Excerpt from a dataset

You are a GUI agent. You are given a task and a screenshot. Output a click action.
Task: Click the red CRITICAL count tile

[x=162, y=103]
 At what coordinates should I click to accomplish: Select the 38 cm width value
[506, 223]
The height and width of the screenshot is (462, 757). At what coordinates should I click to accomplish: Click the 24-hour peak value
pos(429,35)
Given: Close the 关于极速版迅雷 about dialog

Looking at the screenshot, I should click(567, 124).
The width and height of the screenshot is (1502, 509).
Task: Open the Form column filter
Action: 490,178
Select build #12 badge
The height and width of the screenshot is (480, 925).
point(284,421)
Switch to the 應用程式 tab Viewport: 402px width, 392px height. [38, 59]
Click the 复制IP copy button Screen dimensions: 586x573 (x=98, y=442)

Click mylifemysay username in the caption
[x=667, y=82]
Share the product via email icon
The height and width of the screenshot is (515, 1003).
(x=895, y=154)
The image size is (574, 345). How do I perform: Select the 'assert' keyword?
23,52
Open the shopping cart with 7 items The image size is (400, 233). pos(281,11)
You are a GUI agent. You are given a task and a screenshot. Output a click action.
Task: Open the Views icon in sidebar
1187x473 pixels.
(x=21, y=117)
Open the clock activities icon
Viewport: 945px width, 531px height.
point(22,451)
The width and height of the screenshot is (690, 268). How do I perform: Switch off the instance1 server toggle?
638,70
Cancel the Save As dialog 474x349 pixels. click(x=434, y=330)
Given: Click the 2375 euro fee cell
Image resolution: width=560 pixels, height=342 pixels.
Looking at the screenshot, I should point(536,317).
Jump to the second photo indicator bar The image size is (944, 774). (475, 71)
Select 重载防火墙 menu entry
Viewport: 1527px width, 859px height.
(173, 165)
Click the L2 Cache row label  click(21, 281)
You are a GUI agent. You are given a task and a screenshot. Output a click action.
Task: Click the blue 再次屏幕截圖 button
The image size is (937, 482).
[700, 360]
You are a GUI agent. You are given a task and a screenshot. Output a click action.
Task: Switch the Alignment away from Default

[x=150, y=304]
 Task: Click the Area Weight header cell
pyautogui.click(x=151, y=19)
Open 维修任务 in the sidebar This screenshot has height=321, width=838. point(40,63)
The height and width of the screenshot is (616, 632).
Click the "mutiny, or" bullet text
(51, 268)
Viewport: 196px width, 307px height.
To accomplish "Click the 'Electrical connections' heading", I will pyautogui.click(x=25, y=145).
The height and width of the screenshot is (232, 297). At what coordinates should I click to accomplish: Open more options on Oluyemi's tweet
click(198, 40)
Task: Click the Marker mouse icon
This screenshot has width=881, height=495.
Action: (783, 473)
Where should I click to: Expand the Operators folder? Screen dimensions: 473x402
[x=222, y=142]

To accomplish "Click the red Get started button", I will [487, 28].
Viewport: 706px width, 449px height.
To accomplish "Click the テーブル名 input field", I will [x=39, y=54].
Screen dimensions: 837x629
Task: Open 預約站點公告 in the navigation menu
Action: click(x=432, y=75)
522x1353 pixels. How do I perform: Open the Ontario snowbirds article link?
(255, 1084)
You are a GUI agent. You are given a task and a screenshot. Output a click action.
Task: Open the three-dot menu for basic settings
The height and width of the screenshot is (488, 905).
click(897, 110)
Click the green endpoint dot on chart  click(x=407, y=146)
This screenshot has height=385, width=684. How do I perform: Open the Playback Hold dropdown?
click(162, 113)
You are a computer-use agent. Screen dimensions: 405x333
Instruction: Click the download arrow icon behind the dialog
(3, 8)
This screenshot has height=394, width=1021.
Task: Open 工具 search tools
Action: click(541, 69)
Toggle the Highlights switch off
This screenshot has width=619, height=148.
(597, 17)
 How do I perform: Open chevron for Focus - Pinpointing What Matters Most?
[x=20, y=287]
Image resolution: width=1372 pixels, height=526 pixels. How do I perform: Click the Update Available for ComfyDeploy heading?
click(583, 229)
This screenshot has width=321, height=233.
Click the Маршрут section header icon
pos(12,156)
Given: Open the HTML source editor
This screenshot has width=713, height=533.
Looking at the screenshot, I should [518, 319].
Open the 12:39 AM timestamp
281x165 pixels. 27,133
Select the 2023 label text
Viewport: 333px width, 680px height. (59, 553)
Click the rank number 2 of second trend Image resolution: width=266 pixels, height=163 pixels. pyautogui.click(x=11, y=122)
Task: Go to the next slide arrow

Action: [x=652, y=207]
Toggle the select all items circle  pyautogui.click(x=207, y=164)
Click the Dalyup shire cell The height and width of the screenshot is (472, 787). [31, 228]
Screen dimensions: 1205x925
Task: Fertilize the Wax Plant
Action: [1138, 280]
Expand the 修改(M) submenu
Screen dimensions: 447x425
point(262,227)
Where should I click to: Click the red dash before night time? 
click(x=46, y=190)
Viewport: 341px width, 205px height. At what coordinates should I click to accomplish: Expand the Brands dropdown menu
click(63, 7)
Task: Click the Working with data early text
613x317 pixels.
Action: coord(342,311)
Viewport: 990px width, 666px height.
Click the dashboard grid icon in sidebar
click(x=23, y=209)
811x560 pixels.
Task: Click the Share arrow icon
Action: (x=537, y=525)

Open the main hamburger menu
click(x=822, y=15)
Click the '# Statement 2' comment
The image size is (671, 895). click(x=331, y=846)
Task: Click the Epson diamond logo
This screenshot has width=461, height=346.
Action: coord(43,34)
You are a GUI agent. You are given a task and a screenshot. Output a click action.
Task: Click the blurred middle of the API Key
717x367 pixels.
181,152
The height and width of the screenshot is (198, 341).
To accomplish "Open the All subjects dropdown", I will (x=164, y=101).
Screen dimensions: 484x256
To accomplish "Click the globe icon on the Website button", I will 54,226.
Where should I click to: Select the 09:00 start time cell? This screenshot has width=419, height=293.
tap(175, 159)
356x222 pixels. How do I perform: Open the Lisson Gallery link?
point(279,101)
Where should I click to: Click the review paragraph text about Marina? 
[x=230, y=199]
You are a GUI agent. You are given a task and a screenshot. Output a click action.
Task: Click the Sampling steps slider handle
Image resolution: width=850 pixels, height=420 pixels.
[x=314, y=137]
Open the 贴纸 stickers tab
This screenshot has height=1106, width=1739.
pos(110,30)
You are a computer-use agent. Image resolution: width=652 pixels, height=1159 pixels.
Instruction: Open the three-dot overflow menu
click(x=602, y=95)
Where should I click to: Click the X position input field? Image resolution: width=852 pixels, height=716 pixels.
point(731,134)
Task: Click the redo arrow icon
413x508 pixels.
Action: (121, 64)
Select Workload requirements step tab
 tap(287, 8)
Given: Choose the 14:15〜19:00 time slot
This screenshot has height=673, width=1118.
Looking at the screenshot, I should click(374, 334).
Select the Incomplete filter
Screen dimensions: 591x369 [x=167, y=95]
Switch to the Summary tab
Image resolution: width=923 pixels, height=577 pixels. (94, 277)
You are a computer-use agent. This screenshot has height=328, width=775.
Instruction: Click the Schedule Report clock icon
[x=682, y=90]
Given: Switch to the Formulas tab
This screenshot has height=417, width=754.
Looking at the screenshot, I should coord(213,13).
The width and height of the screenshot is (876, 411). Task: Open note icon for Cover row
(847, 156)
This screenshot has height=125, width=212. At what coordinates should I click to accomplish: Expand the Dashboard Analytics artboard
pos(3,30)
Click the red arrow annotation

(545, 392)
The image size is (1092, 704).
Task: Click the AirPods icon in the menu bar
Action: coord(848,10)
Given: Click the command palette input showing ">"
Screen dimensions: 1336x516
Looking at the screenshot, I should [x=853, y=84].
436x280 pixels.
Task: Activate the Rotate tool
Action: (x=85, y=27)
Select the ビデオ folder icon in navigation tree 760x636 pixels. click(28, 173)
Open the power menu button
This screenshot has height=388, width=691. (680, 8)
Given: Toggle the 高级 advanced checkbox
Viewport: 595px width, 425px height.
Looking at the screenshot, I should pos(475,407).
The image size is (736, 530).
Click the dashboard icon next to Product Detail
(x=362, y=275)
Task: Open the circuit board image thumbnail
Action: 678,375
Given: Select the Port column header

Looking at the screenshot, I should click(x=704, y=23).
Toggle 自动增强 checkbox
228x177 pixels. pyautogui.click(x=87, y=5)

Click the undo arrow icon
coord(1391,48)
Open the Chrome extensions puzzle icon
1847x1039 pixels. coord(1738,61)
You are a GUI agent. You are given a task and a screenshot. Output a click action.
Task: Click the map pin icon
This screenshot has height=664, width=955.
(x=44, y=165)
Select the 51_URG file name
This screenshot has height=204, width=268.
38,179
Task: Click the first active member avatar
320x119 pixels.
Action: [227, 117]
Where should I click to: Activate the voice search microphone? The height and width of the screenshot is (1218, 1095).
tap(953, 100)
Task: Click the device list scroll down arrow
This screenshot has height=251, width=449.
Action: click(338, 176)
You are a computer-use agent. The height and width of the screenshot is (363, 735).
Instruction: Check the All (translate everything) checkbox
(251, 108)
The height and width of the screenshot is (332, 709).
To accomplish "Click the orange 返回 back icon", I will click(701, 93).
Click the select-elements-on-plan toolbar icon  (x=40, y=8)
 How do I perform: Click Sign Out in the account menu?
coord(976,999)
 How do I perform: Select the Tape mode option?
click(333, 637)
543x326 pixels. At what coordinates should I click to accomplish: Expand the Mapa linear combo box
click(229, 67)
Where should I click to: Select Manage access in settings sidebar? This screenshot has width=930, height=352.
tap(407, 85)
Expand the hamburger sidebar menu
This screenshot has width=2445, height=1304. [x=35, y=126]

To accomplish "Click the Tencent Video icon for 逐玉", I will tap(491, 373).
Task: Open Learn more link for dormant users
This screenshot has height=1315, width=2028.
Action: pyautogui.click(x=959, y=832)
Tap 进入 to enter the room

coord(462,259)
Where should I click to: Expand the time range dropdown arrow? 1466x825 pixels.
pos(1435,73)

EXERCISE:
Lay out the part of the records that starts at their beginning and ends with the line containing "pos(429,35)" as a Markdown table with the columns No. and Text, numbering each non-blank line and leaving out blank lines.

RESPONSE:
| No. | Text |
|---|---|
| 1 | You are a GUI agent. You are given a task and a screenshot. Output a click action. |
| 2 | Task: Click the red CRITICAL count tile |
| 3 | [x=162, y=103] |
| 4 |  At what coordinates should I click to accomplish: Select the 38 cm width value |
| 5 | [506, 223] |
| 6 | The height and width of the screenshot is (462, 757). At what coordinates should I click to accomplish: Click the 24-hour peak value |
| 7 | pos(429,35) |